Kansu şiirinin temel izleklerinin başında insan sevgisi gelir. Şiirinin tüm özünü bu sevgi oluşturur. İnsan sevgisi Kansu’da, ete kemiğe bürünmüş bir halk sevgisidir. O büyük bir Anadolu tutkunudur. Adnan Binyazar’ın ifadesiyle; ” Halk, hem düşüncesinin, hem şiirinin başlangıcıdır.” Düşünce ve duygu dünyası Cumhuriyetle biçimlenmiş gerçek bir Atatürkçü, katıksız bir kuvayi milliyeci olan Kansu’da insan ve doğa sevgisi, yurt sevgisinin, Anadolu sevgisinin öteki adıdır.
“Şimdi bir trende olsam / Kar yağsa istasyona / Bir çocuktan yumurta alsam” “Uzun ince saat kuleleri / Küçük kentlerin sokaklarına varsam / Akşam vaktinde ışıtsam evleri” “Ben bir masal bulutuyum, kar ozanı / Öyle düşlerle örtsem ki / Değişse toprağın düzeni” “Islıkla söylerim hep şarkınızı / Çiçeklerime bakın kar altından / Hazırlıyorum bahar bahçenizi” (Sh.58)
Bu ana izlekler çerçevesinde O’nun şiirine baktığımızda, çok geniş bir şiir coğrafyasıyla karşılaşırız. Hemen herşey, doğa-insan-tarih-yurt-dünya olayları, şiire girmek için hazır bekliyordur. Kansu şiirinin bu temel izlekleri ve özellikleri Halk Albümü’nde de ısrarla ve özenle sürüyor.
Amasya Boğazı’nda bir tren sesinden, Meksikalı at yetiştiricisi Alverez’in oğlu Alverez’e; dut kurusu satan Eğinli çerçiden, dudaklarıyla azize, kalçalarıyla yosma Bizanslı kadına; parmaklan dut kırmızısı Ayaş’tan, Elazığ’ın güz çarşısı üzüm pazarına; gökyüzünün yününden gözlerini eğiren mavi kızdan, şapkasında kır yağmuru ile mavi kızın gecesine düşen genç korucuya; Baba İshak’tan Kerem ile Aslı’ya; Ankara’nın ortasındaki yaşlı armut ağacından Ergani bakırına, bir geniş, bir büyük coğrafyada bütün yollar insana çıkar Kansu’da.

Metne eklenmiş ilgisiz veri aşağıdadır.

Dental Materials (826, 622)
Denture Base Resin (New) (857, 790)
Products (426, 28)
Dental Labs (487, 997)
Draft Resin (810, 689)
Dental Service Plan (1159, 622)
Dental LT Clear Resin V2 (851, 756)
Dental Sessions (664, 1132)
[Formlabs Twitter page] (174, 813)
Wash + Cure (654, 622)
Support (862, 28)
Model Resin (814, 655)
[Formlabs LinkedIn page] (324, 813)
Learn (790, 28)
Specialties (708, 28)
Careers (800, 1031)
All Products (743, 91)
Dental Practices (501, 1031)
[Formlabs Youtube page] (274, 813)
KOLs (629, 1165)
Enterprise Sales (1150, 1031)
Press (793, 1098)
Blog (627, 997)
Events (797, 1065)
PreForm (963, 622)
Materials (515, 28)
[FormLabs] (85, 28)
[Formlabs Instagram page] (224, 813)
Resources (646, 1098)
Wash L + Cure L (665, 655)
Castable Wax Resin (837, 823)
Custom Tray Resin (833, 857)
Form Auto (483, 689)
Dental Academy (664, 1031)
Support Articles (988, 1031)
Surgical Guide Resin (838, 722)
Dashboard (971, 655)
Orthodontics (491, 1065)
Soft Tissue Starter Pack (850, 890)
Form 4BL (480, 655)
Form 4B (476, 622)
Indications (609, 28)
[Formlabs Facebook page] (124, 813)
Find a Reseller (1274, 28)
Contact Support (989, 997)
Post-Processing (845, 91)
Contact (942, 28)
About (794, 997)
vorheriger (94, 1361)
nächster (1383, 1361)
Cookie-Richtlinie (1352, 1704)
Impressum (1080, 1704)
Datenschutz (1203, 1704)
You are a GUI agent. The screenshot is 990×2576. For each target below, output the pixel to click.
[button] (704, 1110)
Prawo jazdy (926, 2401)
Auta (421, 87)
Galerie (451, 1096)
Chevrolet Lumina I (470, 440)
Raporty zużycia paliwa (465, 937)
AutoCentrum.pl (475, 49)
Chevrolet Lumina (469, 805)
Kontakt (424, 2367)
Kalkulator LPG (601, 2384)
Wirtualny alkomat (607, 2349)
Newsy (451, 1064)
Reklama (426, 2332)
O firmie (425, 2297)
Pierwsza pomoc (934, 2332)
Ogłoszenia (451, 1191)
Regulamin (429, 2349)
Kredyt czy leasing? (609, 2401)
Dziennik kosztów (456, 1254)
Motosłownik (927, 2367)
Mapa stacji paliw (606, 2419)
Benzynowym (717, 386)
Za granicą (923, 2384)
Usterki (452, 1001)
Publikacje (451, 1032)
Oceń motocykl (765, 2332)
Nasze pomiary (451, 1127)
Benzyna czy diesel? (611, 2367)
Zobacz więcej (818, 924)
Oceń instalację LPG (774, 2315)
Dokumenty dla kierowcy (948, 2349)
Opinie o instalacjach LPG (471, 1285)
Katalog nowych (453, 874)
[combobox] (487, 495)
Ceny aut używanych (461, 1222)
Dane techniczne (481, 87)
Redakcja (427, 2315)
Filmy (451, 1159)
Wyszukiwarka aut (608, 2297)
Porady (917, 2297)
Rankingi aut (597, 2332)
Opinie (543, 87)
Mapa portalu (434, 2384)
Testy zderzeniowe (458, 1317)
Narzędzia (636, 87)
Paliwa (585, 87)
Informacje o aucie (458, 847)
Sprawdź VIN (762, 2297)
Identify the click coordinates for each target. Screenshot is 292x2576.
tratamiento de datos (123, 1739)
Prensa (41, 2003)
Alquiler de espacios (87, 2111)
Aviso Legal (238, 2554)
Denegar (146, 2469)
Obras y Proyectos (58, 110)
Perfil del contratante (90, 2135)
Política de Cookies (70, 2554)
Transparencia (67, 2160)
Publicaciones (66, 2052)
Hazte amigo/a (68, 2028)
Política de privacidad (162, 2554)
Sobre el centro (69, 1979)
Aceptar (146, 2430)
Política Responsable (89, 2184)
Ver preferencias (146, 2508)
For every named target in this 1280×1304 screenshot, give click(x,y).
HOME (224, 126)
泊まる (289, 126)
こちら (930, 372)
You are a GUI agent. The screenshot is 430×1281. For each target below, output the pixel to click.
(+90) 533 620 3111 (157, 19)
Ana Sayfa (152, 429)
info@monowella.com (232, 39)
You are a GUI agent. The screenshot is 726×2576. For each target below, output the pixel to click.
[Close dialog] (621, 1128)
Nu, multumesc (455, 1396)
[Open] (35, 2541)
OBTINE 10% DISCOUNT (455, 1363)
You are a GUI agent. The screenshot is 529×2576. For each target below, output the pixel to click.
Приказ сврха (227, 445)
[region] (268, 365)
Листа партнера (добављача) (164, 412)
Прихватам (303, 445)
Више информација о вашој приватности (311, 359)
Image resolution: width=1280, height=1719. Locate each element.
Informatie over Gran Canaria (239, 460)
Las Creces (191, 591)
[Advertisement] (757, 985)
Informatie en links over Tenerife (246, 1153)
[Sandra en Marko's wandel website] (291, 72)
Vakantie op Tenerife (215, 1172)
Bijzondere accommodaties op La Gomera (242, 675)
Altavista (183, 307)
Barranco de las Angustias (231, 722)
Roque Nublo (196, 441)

“Ben ailenin ozanıyım / Yanan ocağın ozanı / Ben çalının çırpının / Yumuşak kardaki yüreğin ozanı” (Sh.lll) Bu, insan yüreğini çatlatacak kadar sevgi dolu, bu “yumuşak kardaki yürek” zaman zaman bir sitemle yanıt verir karşılaştığı ilgisizliğe, duyarsızlığa:
“Ben ne söyledimse iyi söyledim / Ne söyledimse yanlış anladınız / Promete gibi beni dağ başlarında çıplak / Kartallara bıraktınız” Ancak yine kinli, öfkeli değildir. Yalnızca bir serzenış, bir sızlanıştır bu:
“Uğraşlarım, bunca çabalarım, akıttığım kan / Beraber olalım diyedir yaşadığımızda / Kendimce bakmışım ne çıkar gökyüzüne/Dağların hür bahçesinde açmış seher yıldızını / Bir benim görmem neye yarar”(32/33)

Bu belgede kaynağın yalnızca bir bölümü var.